What is being asked |
Each of the entries below needs to be given again exactly.

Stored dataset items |
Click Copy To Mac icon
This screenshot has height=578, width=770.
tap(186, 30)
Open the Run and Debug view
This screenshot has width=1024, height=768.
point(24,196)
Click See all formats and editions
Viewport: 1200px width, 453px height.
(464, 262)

Expected answer |
Click Copy To Mac icon
This screenshot has height=578, width=770.
tap(186, 30)
Open the Run and Debug view
This screenshot has width=1024, height=768.
point(24,196)
Click See all formats and editions
Viewport: 1200px width, 453px height.
(464, 262)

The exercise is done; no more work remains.